# Excerpt provided start

Paula Scher on falling in love with typography, timeless identities and what it takes to become a great designer

If you visit the Museum of Modern Art in New York, pop into a Citibank branch, use Microsoft Windows 8 or walk past Tiffany & Co., then you're looking at the work of Paula Scher.

Paula Scher. Image credit: Ian Roberts

Paula Scher. Image credit: Ian Roberts

One of the most influential designers of all time, Scher's "instantly familiar" yet iconic style is something we all see regularly: in the street, on supermarket shelves, and while browsing the web.

A partner at Pentagram since 1991, she began her career as an art director in the 1970s and '80s, when she earned a reputation for her eclectic approach to typography. Since then, she has worked with a whole host of clients – Bloomberg, Coca-Cola, the High Line – crafting identity and branding systems, promotional materials, environmental graphics, packaging and publication designs.

An upcoming exhibition at the Manchester School of Art this November will showcase her poster designs for The Public Theater, an institution she famously rebranded back in the mid-1990s and has been working with ever since.

As one of the lead speakers at this year's Design Manchester conference, we took the opportunity to chat with Paula about her career so far.

Was it an easy path to where you are now?

Well, I had some luck [Laughs]. There's no question about it. I went to art school because I wanted to be an artist. Back then, I didn't know what a graphic designer was. When I started working, they didn't call it graphic design, they called it commercial art.

I was born in Washington, DC and went to school in Philadelphia, then moved to New York in 1970 with a portfolio and sixty dollars to look for a job. I would not advise anybody in the world to do that now [Laughs]. It would be impossible. But I did it. It was easy to get a job in those days because it was a wide-open profession.

And I had a couple of little jobs. I worked for Random House for a while, designing the inside of children's books. Then I got a role in the promotional department of CBS Records (now Colombia Records) where I designed ads. The art director at Atlantic Records saw my ads and liked them, so he hired me to create both ads and record covers. Then CBS hired me back a year later, making me art director for the East Coast where I made 150 covers a year.

I started that route at aged 22, and I had that big job at 25.

The Public Theater

The Public Theater

So when did you fall in love with typography?

# Excerpt provided end
# Data start

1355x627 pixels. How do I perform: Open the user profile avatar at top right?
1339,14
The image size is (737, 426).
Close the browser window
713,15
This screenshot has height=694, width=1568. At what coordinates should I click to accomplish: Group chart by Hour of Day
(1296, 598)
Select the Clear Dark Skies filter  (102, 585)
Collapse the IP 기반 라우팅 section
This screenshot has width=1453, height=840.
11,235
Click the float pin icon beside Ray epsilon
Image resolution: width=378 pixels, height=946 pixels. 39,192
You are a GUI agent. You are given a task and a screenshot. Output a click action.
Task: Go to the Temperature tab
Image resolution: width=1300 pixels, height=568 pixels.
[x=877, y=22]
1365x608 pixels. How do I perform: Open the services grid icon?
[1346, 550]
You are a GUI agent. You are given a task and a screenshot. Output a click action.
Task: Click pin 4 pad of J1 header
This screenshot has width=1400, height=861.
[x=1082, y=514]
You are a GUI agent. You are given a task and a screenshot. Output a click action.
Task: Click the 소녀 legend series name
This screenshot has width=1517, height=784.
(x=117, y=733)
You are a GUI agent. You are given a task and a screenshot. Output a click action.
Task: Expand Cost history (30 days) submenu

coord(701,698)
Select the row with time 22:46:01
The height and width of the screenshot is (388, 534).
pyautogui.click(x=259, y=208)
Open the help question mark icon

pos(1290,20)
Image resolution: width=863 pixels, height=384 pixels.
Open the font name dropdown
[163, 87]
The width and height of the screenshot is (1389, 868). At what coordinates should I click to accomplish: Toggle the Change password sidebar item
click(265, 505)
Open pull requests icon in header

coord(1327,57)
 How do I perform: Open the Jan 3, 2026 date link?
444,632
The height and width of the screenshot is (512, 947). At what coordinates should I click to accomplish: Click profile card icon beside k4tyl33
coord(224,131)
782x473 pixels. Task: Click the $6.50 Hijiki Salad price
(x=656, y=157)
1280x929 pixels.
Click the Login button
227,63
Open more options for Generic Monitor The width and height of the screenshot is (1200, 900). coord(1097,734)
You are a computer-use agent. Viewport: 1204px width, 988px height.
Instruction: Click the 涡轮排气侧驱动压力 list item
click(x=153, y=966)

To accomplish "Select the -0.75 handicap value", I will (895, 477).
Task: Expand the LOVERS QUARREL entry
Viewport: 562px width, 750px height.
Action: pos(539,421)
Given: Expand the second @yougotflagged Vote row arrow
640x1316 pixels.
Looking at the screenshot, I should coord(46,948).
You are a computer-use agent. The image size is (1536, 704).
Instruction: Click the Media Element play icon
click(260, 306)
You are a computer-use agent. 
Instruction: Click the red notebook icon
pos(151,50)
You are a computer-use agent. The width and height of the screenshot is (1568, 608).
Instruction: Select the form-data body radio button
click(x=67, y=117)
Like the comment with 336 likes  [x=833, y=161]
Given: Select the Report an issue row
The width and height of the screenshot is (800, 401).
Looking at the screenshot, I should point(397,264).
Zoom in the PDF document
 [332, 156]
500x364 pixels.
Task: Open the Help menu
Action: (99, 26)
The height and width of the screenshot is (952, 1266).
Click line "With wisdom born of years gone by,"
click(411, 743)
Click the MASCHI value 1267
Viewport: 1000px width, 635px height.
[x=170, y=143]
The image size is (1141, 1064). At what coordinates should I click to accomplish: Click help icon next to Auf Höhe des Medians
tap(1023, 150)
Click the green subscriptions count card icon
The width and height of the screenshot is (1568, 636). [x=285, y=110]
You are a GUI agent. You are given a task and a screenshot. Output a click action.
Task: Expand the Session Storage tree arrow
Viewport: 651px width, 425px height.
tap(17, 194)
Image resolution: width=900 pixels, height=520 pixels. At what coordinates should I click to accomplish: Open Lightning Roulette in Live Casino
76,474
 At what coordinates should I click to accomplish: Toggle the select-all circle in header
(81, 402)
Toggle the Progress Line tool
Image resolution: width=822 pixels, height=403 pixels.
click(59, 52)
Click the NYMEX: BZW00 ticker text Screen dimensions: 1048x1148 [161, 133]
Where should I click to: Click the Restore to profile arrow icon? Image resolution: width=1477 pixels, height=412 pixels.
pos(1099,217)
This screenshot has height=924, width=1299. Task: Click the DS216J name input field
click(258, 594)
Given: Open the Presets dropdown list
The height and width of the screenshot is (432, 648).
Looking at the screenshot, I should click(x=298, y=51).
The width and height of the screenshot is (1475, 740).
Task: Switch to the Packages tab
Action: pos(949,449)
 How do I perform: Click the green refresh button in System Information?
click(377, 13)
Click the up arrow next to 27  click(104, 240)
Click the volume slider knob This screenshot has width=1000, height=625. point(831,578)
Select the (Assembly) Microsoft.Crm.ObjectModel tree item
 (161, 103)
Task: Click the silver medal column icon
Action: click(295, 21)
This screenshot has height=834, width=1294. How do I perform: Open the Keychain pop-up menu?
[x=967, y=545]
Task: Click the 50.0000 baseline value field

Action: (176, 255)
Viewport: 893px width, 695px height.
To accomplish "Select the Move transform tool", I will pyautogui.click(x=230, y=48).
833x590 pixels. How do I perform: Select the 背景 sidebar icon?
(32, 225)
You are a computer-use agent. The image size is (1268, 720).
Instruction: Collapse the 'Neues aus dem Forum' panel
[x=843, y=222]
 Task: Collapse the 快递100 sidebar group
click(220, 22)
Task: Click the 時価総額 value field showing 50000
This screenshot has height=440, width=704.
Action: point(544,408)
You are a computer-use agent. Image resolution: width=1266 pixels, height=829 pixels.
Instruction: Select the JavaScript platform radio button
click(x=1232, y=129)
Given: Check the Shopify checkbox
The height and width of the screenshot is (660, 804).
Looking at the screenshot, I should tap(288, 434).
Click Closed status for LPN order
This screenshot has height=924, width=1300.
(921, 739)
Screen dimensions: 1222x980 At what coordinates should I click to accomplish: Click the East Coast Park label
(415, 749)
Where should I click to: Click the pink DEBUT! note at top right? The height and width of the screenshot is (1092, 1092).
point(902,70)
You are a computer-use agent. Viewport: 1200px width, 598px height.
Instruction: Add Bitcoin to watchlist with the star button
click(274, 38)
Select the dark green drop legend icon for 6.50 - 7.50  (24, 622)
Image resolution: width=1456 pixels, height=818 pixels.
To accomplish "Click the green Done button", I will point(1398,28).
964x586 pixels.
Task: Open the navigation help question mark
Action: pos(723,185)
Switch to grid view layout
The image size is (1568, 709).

# Data end

In the Paula Scher interview, how much money did Scher have when she moved to New York in 1970? You won't need the records.

Reply to the exercise »
Sixty dollars.